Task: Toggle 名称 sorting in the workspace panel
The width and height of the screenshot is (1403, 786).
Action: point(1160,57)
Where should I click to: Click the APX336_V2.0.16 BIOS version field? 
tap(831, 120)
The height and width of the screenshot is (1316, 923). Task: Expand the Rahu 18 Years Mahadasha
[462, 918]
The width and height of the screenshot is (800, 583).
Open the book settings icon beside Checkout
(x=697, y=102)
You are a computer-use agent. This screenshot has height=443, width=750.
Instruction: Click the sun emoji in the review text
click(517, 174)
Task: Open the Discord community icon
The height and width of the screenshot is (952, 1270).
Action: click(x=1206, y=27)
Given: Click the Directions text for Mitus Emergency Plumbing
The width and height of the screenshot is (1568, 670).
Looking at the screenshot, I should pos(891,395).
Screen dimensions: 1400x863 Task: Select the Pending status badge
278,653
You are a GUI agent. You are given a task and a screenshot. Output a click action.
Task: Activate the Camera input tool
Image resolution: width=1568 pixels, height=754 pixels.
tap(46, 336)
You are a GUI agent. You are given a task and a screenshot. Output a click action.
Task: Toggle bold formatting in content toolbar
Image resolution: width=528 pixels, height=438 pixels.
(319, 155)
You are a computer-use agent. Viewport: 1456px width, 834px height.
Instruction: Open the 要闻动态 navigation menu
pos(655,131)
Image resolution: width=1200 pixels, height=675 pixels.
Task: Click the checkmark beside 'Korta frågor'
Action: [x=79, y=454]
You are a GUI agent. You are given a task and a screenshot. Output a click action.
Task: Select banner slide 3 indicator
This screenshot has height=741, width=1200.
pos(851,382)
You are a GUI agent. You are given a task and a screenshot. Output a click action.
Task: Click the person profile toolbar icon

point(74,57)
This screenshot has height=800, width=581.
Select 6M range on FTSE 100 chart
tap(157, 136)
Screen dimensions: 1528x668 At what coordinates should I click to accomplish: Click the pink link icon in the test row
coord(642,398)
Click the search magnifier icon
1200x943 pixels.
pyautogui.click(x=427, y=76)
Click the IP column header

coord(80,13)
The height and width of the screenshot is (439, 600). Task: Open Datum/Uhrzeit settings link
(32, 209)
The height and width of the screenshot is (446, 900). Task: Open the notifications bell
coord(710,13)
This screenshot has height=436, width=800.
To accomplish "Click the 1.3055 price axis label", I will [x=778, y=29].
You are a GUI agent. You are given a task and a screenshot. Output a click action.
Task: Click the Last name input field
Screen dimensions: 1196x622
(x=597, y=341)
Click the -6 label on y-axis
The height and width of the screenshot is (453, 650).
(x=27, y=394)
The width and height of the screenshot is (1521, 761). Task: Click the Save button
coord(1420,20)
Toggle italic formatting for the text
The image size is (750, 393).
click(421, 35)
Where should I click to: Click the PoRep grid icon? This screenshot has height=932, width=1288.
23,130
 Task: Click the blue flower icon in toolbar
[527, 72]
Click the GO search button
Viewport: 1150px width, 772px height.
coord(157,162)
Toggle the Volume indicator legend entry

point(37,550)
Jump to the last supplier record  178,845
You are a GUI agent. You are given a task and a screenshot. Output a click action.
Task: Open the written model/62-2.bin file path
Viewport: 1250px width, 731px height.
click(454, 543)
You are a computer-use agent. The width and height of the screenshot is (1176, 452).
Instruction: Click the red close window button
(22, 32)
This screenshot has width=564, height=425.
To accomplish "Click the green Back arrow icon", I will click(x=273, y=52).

=-=-=

-- What is needed --
Every line of the data above is to be copied out exactly.

-- Answer to the problem --
Task: Toggle 名称 sorting in the workspace panel
The width and height of the screenshot is (1403, 786).
Action: point(1160,57)
Where should I click to: Click the APX336_V2.0.16 BIOS version field? 
tap(831, 120)
The height and width of the screenshot is (1316, 923). Task: Expand the Rahu 18 Years Mahadasha
[462, 918]
The width and height of the screenshot is (800, 583).
Open the book settings icon beside Checkout
(x=697, y=102)
You are a computer-use agent. This screenshot has height=443, width=750.
Instruction: Click the sun emoji in the review text
click(517, 174)
Task: Open the Discord community icon
The height and width of the screenshot is (952, 1270).
Action: click(x=1206, y=27)
Given: Click the Directions text for Mitus Emergency Plumbing
The width and height of the screenshot is (1568, 670).
Looking at the screenshot, I should pos(891,395).
Screen dimensions: 1400x863 Task: Select the Pending status badge
278,653
You are a GUI agent. You are given a task and a screenshot. Output a click action.
Task: Activate the Camera input tool
Image resolution: width=1568 pixels, height=754 pixels.
tap(46, 336)
You are a GUI agent. You are given a task and a screenshot. Output a click action.
Task: Toggle bold formatting in content toolbar
Image resolution: width=528 pixels, height=438 pixels.
(319, 155)
You are a computer-use agent. Viewport: 1456px width, 834px height.
Instruction: Open the 要闻动态 navigation menu
pos(655,131)
Image resolution: width=1200 pixels, height=675 pixels.
Task: Click the checkmark beside 'Korta frågor'
Action: [x=79, y=454]
You are a GUI agent. You are given a task and a screenshot. Output a click action.
Task: Select banner slide 3 indicator
This screenshot has height=741, width=1200.
pos(851,382)
You are a GUI agent. You are given a task and a screenshot. Output a click action.
Task: Click the person profile toolbar icon

point(74,57)
This screenshot has height=800, width=581.
Select 6M range on FTSE 100 chart
tap(157, 136)
Screen dimensions: 1528x668 At what coordinates should I click to accomplish: Click the pink link icon in the test row
coord(642,398)
Click the search magnifier icon
1200x943 pixels.
pyautogui.click(x=427, y=76)
Click the IP column header

coord(80,13)
The height and width of the screenshot is (439, 600). Task: Open Datum/Uhrzeit settings link
(32, 209)
The height and width of the screenshot is (446, 900). Task: Open the notifications bell
coord(710,13)
This screenshot has height=436, width=800.
To accomplish "Click the 1.3055 price axis label", I will [x=778, y=29].
You are a GUI agent. You are given a task and a screenshot. Output a click action.
Task: Click the Last name input field
Screen dimensions: 1196x622
(x=597, y=341)
Click the -6 label on y-axis
The height and width of the screenshot is (453, 650).
(x=27, y=394)
The width and height of the screenshot is (1521, 761). Task: Click the Save button
coord(1420,20)
Toggle italic formatting for the text
The image size is (750, 393).
click(421, 35)
Where should I click to: Click the PoRep grid icon? This screenshot has height=932, width=1288.
23,130
 Task: Click the blue flower icon in toolbar
[527, 72]
Click the GO search button
Viewport: 1150px width, 772px height.
coord(157,162)
Toggle the Volume indicator legend entry

point(37,550)
Jump to the last supplier record  178,845
You are a GUI agent. You are given a task and a screenshot. Output a click action.
Task: Open the written model/62-2.bin file path
Viewport: 1250px width, 731px height.
click(454, 543)
You are a computer-use agent. The width and height of the screenshot is (1176, 452).
Instruction: Click the red close window button
(22, 32)
This screenshot has width=564, height=425.
To accomplish "Click the green Back arrow icon", I will click(x=273, y=52).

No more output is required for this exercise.